A Multitask, Multilingual, Multimodal Evaluation of ChatGPT on Reasoning, Hallucination, and Interactivity
This paper proposes a framework for quantitatively evaluating interactive LLMs such as ChatGPT using publicly available data sets, using 23 data sets covering 8 different common NLP application tasks. We extensively evaluate the multitask, multilingual, and multi-modal aspects of ChatGPT based on these data sets and a newly designed multimodal dataset. We find that ChatGPT outperforms LLMs with zeroshot learning on most tasks and even outperforms fine-tuned models on some tasks. We find that it is better at understanding non-Latin script languages than generating them. It is able to generate multimodal content from textual prompts via an intermediate code generation step. Moreover, we find that ChatGPT is 63.41% accurate on average in 10 different reasoning categories under logical reasoning, non-textual reasoning, and commonsense reasoning, hence making it an unreliable reasoner. ChatGPT suffers from hallucination problems like other LLMs. Finally, the interactive feature of ChatGPT enables human collaboration with the underlying LLM to improve its performance, i.e., 8% ROUGE-1 on summarization and 2% ChrF++ on machine translation, in a multi-turn "prompt engineering" fashion. We release a code for evaluation set extraction.1
Introduction. ChatGPT is a successor of the large language model (LLM) InstructGPT (Ouyang et al., 2022) with a dialog interface that is fine-tuned using the Reinforcement Learning with Human Feedback (RLHF) (Christiano et al., 2017) approach. Chat- GPT has gathered 100 million monthly active users in such a short period of time (Hu, 2023) and is being used by businesses and consumers alike for a myriad of mostly textual tasks. One reason for its unprecedented popularity is that ChatGPT, through its scale and via RLHF, has shown impressive abilities in many areas of NLP as well as emergent abilities. Another reason is that its dialog interface allows users to interact with the underlying LLM more effectively and efficiently via interactive chats that are akin to multi-turn prompting.
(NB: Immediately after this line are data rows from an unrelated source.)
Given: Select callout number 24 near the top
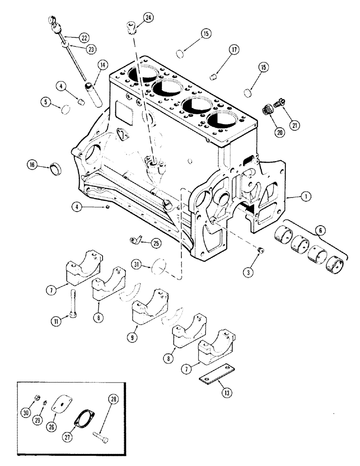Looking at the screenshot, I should pos(148,18).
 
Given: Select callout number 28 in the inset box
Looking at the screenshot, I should pos(112,398).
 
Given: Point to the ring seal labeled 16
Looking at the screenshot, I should pos(56,166).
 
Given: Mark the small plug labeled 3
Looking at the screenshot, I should pos(261,252).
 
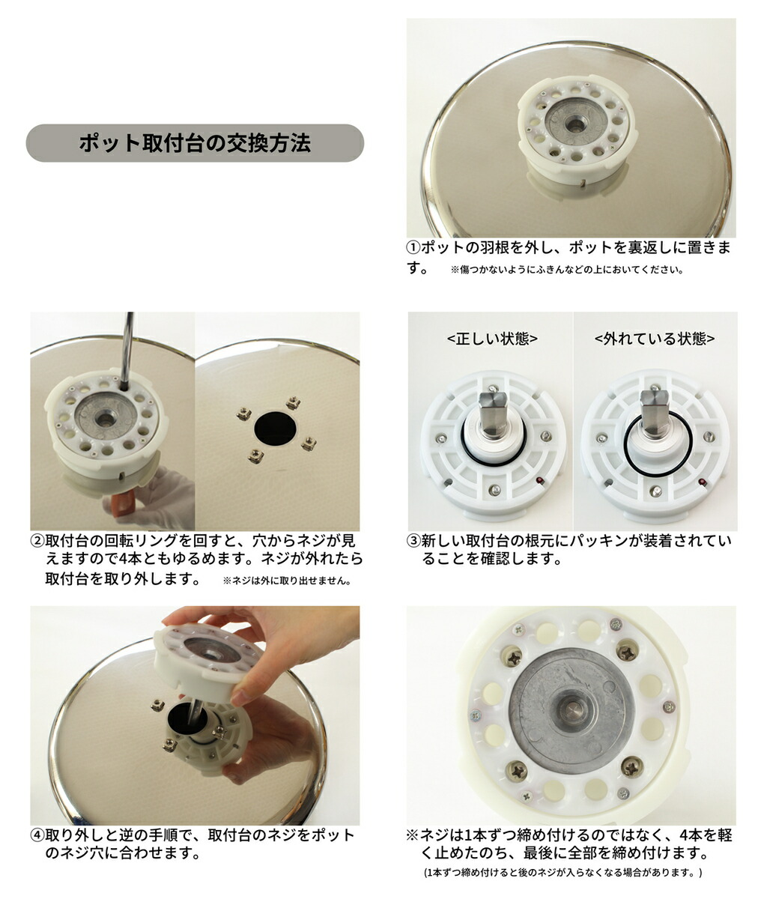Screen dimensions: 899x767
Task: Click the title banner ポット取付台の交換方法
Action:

Discussion / Conclusion. Multitask, Multilingual, Multimodal ChatGPT outperforms SOTA LLMs in a zero-shot manner on various tasks and even surpasses fine-tuned models on some tasks. However, there are still some failure cases (§2.1) and it produces responses with altered nuance and meaning. Therefore, dealing with these special cases is a complex but important task. In terms of multilinguality, ChatGPT achieves strong performance in many high-resource and mediumresource languages. Nevertheless, ChatGPT still lacks the ability to understand and generate sentences in low-resource languages (§2.2), which is also supported by Lai et al. (2023). Additionally, ChatGPT lacks the generation ability of non-Latin script languages (§2.2.2), despite the languages being high-resource. These raise the concern of language diversity and inclusivity in ChatGPT (Joshi et al., 2020; Aji et al., 2022). Regarding multimodality, our flag drawing experiments showed the potential of ChatGPT’s multimodal ability. It would be an interesting research direction to further explore ChatGPT’s multimodal ability to answer “can textual models like ChatGPT switch to a multimodal backbone?”